Complete Characterization of Gauge Symmetries in Transformer Architectures
Abstract
Modern Transformers possess redundant parameter symmetries that leave their function unchanged. We establish the complete gauge group structure for the canonical Transformer family, which encompasses standard architectures including GPT-2, BERT, LLaMA, and Qwen. For canonical Transformers with standard multi-head attention, we prove global maximality: the gauge group equals exactly Gmax = ((GL(dk))^h × (GL(dv))^h) ⋊ Sh on the generic stratum where projection matrices have full column rank and head-wise attention controllability holds. For architectures with rotary position embeddings (RoPE) or relative encodings, as used in LLaMA and Qwen, the gauge group becomes GRoPE = ((CRoPE)^h × (GL(dv))^h) ⋊ Sh where CRoPE is the commutant of the position-dependent rotations—typically reducing to (GL(1,ℂ))^{dk/2} for standard RoPE implementations. We prove maximality through three key results: characterizing the Lie algebra of infinitesimal symmetries as 𝔤max = ⨁{i=1}^h 𝔤𝔩(dk) ⊕ ⨁{i=1}^h 𝔤𝔩(dv) for canonical models, establishing that attention weights must be preserved up to head permutation under gauge equivalence, and demonstrating that query–key and value–output transformations necessarily factorize independently.
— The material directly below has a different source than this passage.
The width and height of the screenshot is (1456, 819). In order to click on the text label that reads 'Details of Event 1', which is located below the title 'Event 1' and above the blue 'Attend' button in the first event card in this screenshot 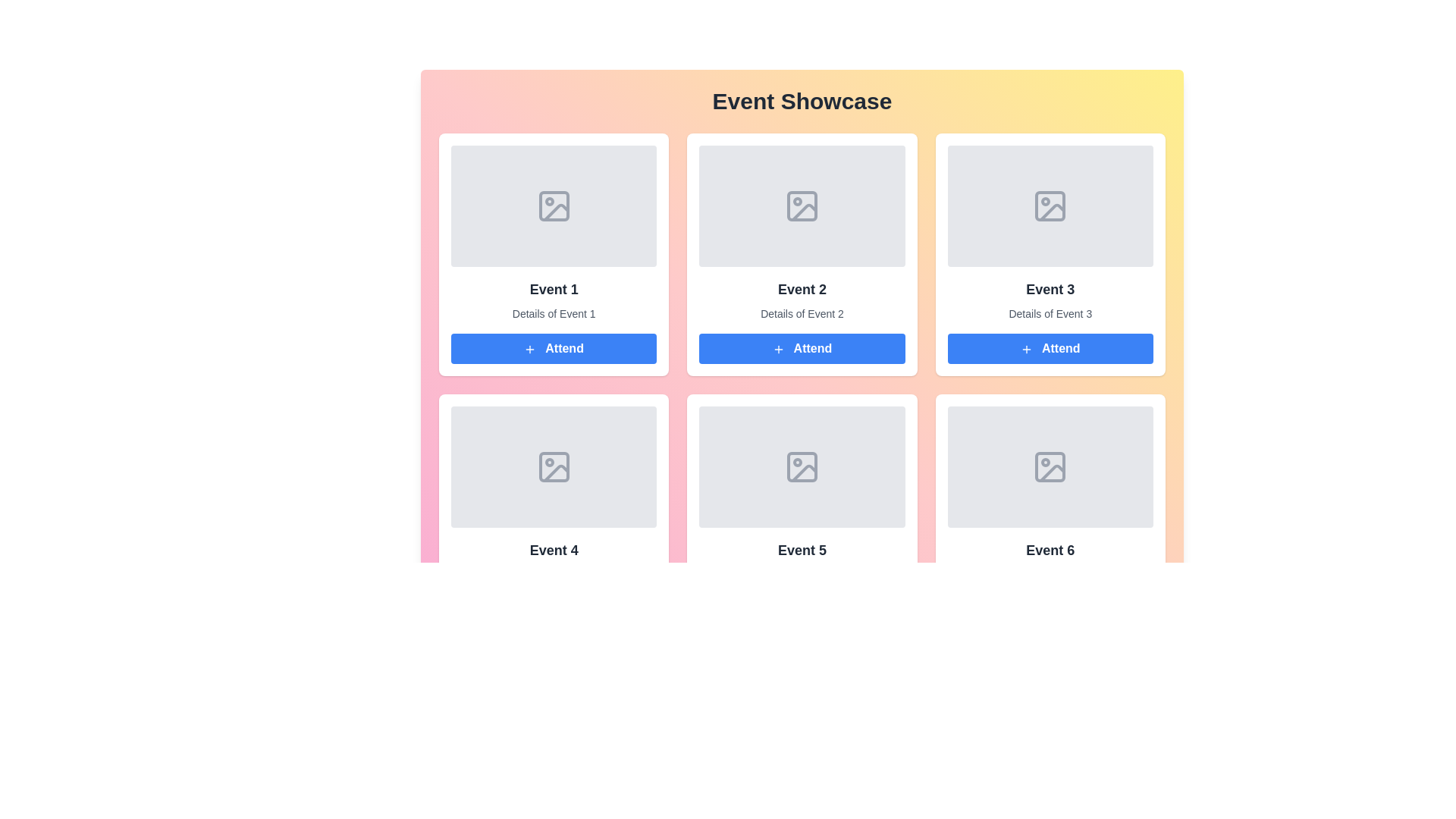, I will do `click(553, 312)`.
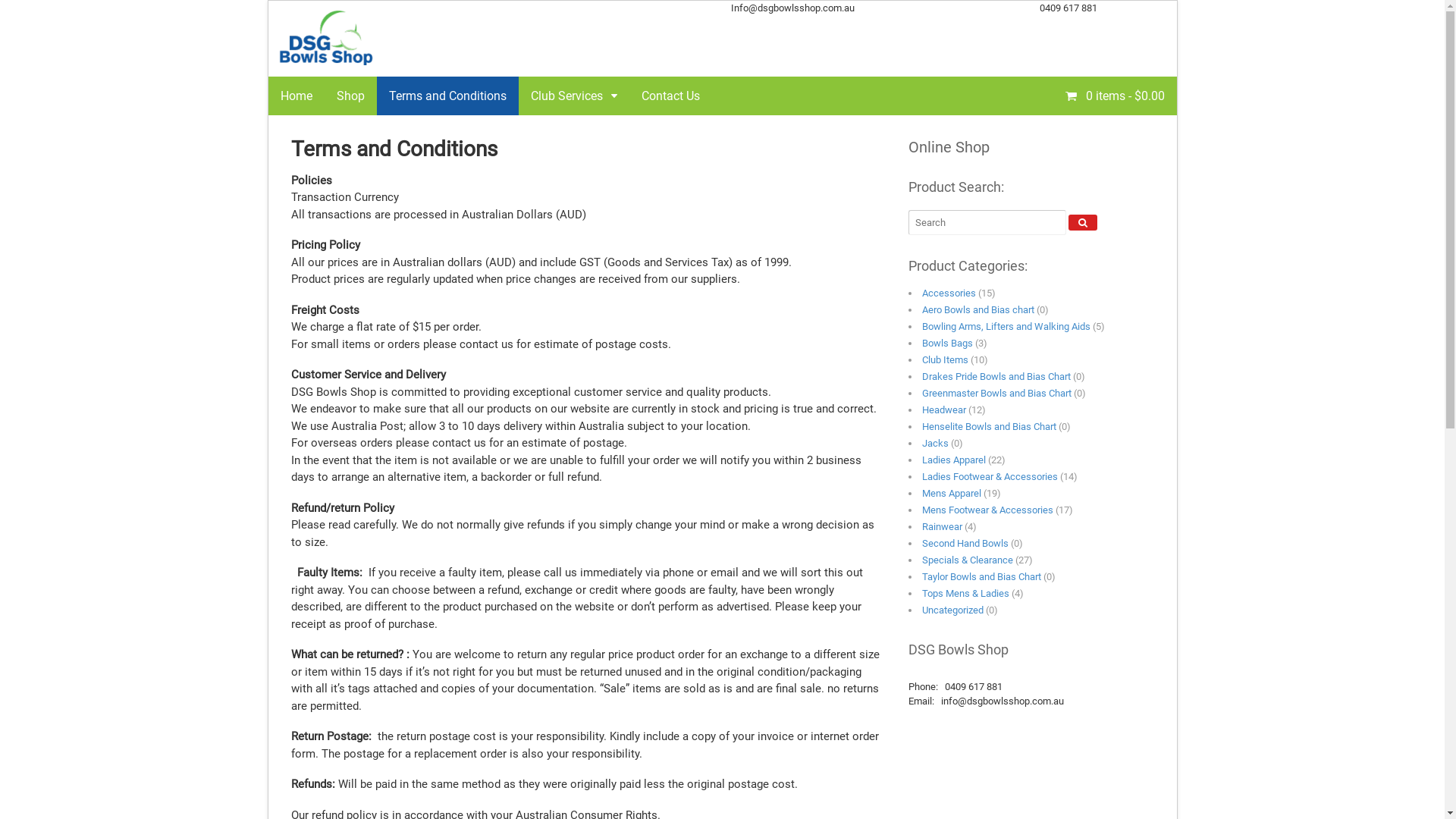  Describe the element at coordinates (921, 475) in the screenshot. I see `'Ladies Footwear & Accessories'` at that location.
These gauge symmetries persist through LayerNorm and extend to complete architectures, with the full model gauge group being GModel = ∏{l=1}^L GLayer^{(l)} Our characterization reveals over 1.1 million redundant dimensions in a 110M parameter Transformer Base model. Experiments on pretrained GPT-2 models from 124M to 1.5B parameters confirm that valid gauge transformations preserve model outputs to machine precision, while invalid transformations produce large errors, empirically supporting maximality.